■ **Work instructions**
The answer is every line in the data below that contains the word "This".

(Given data begins)

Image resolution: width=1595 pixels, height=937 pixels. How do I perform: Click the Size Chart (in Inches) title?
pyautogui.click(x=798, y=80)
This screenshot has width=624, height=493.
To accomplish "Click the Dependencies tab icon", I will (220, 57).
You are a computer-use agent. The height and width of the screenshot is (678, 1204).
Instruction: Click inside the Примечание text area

(Given data ends)
(Given data begins)

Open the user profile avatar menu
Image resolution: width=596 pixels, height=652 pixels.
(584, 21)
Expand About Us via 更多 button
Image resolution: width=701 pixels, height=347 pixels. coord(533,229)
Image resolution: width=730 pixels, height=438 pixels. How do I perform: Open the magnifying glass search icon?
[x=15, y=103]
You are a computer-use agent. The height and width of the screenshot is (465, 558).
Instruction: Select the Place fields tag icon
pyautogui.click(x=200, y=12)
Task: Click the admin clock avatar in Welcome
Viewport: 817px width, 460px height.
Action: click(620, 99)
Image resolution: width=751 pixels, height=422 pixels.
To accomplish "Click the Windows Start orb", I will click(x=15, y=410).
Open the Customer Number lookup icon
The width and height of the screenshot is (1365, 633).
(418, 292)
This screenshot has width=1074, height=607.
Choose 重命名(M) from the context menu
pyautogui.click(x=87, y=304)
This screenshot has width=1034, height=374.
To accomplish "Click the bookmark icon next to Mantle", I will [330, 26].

(Given data ends)

■ **Solution**
This screenshot has width=624, height=493.
This screenshot has width=1074, height=607.
This screenshot has width=1034, height=374.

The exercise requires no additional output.